STATED GOAL A =
In the book preface shown below, in what decade does it say computability theory emerged?

TEXT SHOWN =
"""

Computational Complexity: A Conceptual Perspective

[drafts of a book by Oded Goldreich]

See copyright notice.

Below is the book's tentative preface and Organization. The following versions are available on-line.

See also related material.

Last updated: May 2007.

Preface (tentative, Jan. 2006)

The strive for efficiency is ancient and universal, as time and other resources are always in shortage. Thus, the question of which tasks can be performed efficiently is central to the human experience.

A key step towards the systematic study of the aforementioned question is a rigorous definition of the notion of a task and of procedures for solving tasks. These definitions were provided by computability theory, which emerged in the 1930's. This theory focuses on computational tasks, and considers automated procedures (i.e., computing devices and algorithms) that may solve such tasks.

In focusing attention on computational tasks and algorithms, computability theory has set the stage for the study of the computational resources (like time) that are required by such algorithms. When this study focuses on the resources that are necessary for any algorithm that solves a particular task (or class of tasks), the study becomes part of the theory of Computational Complexity (also known as Complexity Theory).

Complexity Theory is a central field of the theoretical foundations of Computer Science. It is concerned with the study of the intrinsic complexity of computational tasks. That is, a typical Complexity theoretic study looks at a task (or a class of tasks) and at the computational resources required to solve this task, rather than at a specific algorithm or algorithmic scheme. Actually, research in Complexity Theory tends to start with the computational resources themselves, and addresses the effect of limiting these resources on the class of tasks that can be solved. Thus, Computational Complexity is the study of the what can be achieved within limited time (and/or other limited natural computational resources).

The (half-century) history of Complexity Theory has witnessed two main research efforts (or directions). The first direction is aimed towards actually establishing concrete lower bounds on the complexity of problems, via an analysis of the evolution of the process of computation. Thus, in a sense, the heart of this direction is a ``low-level'' analysis of computation. Most research in circuit complexity and in proof complexity falls within this category. In contrast, a second research effort is aimed at exploring the connections among computational problems and notions, without being able to provide absolute statements regarding the individual problems or notions. This effort may be viewed as a ``high-level'' study of computation. The theory of NP-completeness as well as the studies of approximation, probabilistic proof systems, pseudorandomness and cryptography all fall within this category.

"""

SOURCE MATERIAL =
"""

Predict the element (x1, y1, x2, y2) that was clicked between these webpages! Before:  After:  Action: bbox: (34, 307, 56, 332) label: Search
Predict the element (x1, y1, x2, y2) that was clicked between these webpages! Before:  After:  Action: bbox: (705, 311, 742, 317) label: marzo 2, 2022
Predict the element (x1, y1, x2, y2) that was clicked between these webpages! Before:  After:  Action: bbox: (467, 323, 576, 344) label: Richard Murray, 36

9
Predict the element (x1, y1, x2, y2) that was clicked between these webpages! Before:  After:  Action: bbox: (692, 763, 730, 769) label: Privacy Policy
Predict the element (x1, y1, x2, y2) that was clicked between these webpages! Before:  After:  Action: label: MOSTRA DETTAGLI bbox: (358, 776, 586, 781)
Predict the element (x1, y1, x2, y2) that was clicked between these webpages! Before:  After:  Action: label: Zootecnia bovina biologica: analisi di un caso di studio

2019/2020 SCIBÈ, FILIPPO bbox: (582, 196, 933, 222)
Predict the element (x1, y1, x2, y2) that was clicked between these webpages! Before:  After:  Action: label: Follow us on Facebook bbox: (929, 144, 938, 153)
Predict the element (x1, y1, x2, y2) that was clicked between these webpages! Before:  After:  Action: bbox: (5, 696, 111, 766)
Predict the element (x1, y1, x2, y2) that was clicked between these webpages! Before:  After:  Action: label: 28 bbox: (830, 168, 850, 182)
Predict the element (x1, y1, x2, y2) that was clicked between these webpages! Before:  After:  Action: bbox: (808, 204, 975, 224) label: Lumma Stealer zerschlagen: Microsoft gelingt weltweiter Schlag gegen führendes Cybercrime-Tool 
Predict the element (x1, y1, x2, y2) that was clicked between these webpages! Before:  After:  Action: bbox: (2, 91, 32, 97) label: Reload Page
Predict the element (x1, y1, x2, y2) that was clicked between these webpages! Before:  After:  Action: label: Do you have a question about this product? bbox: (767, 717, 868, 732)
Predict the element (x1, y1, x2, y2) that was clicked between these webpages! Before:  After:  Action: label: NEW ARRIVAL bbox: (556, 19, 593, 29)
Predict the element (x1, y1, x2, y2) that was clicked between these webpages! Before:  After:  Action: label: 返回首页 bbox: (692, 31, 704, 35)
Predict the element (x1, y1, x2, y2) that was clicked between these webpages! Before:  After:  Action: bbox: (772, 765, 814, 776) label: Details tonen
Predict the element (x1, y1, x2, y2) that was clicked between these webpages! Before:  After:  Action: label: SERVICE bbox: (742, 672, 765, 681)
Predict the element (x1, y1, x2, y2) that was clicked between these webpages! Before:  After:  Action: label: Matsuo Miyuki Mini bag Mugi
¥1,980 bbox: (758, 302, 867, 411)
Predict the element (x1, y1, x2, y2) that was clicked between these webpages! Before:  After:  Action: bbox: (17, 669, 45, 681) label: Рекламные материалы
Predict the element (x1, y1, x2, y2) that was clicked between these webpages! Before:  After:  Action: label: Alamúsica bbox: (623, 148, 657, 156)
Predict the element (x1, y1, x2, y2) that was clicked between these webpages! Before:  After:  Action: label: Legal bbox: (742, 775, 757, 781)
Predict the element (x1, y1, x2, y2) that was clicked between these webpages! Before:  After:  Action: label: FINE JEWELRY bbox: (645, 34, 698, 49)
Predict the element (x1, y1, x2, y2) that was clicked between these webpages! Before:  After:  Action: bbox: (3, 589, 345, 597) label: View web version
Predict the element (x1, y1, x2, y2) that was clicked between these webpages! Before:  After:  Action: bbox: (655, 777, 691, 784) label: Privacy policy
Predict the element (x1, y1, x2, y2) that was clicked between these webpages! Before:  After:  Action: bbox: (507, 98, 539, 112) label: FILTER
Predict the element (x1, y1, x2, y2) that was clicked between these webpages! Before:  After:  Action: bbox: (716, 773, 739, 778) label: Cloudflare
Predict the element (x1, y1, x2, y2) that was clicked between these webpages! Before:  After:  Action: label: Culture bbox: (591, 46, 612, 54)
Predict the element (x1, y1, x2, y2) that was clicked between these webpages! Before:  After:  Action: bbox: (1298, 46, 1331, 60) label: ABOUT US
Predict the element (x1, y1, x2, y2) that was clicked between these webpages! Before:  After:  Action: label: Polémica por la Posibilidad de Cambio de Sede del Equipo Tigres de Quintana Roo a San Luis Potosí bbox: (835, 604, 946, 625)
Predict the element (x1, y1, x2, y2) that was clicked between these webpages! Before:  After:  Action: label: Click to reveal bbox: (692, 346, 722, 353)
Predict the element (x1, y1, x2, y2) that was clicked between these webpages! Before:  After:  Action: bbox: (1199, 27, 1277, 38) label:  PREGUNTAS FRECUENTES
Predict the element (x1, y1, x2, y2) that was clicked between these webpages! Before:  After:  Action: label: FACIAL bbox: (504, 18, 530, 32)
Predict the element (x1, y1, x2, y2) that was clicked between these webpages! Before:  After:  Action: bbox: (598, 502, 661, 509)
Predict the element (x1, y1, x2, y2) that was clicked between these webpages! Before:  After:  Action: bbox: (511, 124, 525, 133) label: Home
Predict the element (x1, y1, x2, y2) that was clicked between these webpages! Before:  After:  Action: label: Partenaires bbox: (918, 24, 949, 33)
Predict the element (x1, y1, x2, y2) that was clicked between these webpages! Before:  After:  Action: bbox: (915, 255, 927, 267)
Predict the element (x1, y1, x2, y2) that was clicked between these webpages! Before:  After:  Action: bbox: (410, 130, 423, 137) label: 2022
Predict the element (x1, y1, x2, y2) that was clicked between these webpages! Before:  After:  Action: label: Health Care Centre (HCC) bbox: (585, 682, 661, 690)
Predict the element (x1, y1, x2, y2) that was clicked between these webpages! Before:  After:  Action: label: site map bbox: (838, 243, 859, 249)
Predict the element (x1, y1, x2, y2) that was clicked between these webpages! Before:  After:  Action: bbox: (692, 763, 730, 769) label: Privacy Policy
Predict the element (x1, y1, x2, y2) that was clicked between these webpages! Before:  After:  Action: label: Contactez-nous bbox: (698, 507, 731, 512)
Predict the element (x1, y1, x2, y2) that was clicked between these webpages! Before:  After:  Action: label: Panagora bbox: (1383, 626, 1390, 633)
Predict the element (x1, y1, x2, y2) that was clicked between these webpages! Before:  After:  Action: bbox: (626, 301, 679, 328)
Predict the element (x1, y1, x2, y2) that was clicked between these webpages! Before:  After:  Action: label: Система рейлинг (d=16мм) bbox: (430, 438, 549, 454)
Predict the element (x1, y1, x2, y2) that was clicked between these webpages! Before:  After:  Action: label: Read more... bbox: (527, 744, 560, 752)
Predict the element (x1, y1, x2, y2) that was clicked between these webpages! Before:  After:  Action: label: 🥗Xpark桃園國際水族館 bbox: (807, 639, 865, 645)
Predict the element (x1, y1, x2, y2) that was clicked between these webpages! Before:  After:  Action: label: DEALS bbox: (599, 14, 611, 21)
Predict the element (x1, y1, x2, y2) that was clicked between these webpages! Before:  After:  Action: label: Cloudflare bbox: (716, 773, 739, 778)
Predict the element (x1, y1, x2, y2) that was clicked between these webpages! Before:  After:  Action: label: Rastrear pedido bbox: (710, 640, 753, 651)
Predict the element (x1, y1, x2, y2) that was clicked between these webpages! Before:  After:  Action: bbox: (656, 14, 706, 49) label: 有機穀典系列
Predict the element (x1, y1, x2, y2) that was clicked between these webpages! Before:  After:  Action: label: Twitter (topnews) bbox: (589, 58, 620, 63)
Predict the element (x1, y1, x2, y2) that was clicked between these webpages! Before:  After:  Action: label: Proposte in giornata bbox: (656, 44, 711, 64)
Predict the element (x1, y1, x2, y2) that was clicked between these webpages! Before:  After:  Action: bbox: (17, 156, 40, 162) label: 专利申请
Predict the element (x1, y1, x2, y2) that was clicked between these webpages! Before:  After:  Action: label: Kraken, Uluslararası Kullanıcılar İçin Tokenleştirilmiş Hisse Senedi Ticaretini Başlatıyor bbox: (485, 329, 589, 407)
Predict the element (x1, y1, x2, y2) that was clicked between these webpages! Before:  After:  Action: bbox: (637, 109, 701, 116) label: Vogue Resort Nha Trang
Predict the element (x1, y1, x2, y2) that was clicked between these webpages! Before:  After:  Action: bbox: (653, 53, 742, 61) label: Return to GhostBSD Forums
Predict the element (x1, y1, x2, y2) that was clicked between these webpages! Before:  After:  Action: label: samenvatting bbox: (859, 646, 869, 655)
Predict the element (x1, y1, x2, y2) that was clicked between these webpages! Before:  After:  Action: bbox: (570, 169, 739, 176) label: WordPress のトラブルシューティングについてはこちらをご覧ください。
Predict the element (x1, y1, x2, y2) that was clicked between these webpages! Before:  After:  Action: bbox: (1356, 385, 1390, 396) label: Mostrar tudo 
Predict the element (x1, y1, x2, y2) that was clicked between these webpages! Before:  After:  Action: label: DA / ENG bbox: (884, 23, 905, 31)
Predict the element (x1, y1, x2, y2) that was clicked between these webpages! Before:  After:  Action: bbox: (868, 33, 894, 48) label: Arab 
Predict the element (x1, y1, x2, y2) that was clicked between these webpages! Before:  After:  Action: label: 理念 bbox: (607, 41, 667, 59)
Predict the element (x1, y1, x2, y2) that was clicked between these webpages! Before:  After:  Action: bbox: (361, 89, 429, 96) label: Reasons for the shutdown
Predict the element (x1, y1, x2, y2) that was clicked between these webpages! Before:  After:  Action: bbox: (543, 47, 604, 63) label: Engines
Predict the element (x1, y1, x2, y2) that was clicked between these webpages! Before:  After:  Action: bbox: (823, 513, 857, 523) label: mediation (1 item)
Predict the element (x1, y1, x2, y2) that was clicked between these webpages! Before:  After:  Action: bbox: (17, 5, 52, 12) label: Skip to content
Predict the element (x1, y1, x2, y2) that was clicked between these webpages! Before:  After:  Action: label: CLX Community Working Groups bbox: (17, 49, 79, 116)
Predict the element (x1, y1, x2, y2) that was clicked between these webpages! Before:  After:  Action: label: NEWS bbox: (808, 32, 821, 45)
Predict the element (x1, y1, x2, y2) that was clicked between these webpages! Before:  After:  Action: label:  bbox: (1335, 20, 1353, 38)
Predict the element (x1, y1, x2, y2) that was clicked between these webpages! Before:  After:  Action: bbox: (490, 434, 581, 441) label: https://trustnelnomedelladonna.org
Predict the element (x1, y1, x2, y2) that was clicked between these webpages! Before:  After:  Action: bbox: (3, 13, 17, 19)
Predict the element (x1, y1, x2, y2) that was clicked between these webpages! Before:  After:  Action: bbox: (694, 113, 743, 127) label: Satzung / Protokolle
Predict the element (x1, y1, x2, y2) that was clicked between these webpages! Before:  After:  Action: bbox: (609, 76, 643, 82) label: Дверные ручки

"""

STATED GOAL B =
Lay out the lines of the listing above as a JSON list of strings, one string per line, skipping any blank lines. Start with the line containing "672, 765, 681)" and continue up to and including the line containing "604, 946, 625)".

TASK ANSWER A =
The 1930's.

TASK ANSWER B =
[
  "Predict the element (x1, y1, x2, y2) that was clicked between these webpages! Before:  After:  Action: label: SERVICE bbox: (742, 672, 765, 681)",
  "Predict the element (x1, y1, x2, y2) that was clicked between these webpages! Before:  After:  Action: label: Matsuo Miyuki Mini bag Mugi",
  "¥1,980 bbox: (758, 302, 867, 411)",
  "Predict the element (x1, y1, x2, y2) that was clicked between these webpages! Before:  After:  Action: bbox: (17, 669, 45, 681) label: Рекламные материалы",
  "Predict the element (x1, y1, x2, y2) that was clicked between these webpages! Before:  After:  Action: label: Alamúsica bbox: (623, 148, 657, 156)",
  "Predict the element (x1, y1, x2, y2) that was clicked between these webpages! Before:  After:  Action: label: Legal bbox: (742, 775, 757, 781)",
  "Predict the element (x1, y1, x2, y2) that was clicked between these webpages! Before:  After:  Action: label: FINE JEWELRY bbox: (645, 34, 698, 49)",
  "Predict the element (x1, y1, x2, y2) that was clicked between these webpages! Before:  After:  Action: bbox: (3, 589, 345, 597) label: View web version",
  "Predict the element (x1, y1, x2, y2) that was clicked between these webpages! Before:  After:  Action: bbox: (655, 777, 691, 784) label: Privacy policy",
  "Predict the element (x1, y1, x2, y2) that was clicked between these webpages! Before:  After:  Action: bbox: (507, 98, 539, 112) label: FILTER",
  "Predict the element (x1, y1, x2, y2) that was clicked between these webpages! Before:  After:  Action: bbox: (716, 773, 739, 778) label: Cloudflare",
  "Predict the element (x1, y1, x2, y2) that was clicked between these webpages! Before:  After:  Action: label: Culture bbox: (591, 46, 612, 54)",
  "Predict the element (x1, y1, x2, y2) that was clicked between these webpages! Before:  After:  Action: bbox: (1298, 46, 1331, 60) label: ABOUT US",
  "Predict the element (x1, y1, x2, y2) that was clicked between these webpages! Before:  After:  Action: label: Polémica por la Posibilidad de Cambio de Sede del Equipo Tigres de Quintana Roo a San Luis Potosí bbox: (835, 604, 946, 625)"
]